*Directions*
Return every line from the listing where the word "browser" occurs.

*Provided entries*
........

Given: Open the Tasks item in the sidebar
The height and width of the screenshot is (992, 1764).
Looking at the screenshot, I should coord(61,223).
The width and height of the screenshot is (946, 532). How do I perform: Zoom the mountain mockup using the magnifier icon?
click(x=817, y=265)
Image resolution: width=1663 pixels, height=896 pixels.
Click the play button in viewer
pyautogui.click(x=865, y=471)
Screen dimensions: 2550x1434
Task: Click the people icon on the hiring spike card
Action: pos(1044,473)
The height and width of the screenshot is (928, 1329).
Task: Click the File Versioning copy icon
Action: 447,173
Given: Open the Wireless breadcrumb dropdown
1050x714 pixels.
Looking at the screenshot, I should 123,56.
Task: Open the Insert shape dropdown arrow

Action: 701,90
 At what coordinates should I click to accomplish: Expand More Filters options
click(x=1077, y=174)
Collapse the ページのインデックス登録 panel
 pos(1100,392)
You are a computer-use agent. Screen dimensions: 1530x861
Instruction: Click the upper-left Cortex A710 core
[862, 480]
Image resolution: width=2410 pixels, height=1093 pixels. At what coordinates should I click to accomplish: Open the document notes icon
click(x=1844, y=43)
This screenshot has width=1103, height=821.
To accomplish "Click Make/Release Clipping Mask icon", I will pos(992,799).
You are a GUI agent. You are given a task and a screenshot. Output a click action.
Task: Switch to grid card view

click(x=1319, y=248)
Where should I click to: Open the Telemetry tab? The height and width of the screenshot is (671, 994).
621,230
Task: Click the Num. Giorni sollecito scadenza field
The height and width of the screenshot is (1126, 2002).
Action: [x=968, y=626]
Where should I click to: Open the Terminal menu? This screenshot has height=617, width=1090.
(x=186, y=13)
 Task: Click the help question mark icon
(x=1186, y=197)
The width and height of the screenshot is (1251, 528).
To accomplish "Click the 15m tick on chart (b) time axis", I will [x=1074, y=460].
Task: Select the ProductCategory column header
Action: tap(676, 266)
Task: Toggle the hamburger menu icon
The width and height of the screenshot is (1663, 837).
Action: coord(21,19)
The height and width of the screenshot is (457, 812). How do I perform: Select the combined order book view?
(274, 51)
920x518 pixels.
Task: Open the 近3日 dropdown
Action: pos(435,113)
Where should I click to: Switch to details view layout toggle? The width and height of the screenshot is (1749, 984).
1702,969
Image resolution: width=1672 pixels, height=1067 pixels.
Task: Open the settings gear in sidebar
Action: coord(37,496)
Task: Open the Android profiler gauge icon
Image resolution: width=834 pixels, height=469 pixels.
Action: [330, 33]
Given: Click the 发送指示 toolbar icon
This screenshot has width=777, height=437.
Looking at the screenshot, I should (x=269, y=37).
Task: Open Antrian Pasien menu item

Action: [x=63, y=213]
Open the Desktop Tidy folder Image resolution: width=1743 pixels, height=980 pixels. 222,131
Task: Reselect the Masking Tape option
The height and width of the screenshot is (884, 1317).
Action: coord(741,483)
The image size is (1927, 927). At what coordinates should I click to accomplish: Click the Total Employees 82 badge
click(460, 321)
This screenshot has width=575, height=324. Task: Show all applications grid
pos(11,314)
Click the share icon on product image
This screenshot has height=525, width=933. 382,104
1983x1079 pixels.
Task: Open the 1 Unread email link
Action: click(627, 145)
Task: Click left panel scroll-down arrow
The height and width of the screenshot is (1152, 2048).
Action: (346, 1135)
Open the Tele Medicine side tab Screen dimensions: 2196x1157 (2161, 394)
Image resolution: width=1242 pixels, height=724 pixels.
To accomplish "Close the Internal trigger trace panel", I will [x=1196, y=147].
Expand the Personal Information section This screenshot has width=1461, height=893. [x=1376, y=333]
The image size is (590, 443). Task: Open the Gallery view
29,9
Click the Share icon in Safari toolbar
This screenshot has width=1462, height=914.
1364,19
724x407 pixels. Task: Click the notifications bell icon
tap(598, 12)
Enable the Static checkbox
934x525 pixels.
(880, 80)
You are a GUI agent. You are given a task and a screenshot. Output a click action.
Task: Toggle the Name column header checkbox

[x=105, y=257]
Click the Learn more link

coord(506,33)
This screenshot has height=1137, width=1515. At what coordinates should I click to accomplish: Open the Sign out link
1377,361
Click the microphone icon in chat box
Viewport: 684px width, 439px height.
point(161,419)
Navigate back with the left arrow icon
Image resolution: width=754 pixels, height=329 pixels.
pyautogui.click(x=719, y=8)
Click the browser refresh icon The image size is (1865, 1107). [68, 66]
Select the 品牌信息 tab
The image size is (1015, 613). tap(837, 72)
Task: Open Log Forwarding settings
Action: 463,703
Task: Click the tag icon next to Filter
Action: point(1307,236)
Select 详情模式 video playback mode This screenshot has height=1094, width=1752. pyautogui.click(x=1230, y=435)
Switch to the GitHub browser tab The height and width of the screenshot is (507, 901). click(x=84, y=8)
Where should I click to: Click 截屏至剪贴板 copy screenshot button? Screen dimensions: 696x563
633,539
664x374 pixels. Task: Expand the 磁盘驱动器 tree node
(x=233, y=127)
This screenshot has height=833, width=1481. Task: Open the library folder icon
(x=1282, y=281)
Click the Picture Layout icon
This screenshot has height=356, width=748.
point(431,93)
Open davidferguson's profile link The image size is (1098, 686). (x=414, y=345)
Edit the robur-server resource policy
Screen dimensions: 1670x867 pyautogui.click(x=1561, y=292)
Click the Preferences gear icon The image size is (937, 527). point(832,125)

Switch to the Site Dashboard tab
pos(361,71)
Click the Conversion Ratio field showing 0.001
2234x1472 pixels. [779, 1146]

........

*Exercise response*
Click the browser refresh icon The image size is (1865, 1107). [68, 66]
Switch to the GitHub browser tab The height and width of the screenshot is (507, 901). click(x=84, y=8)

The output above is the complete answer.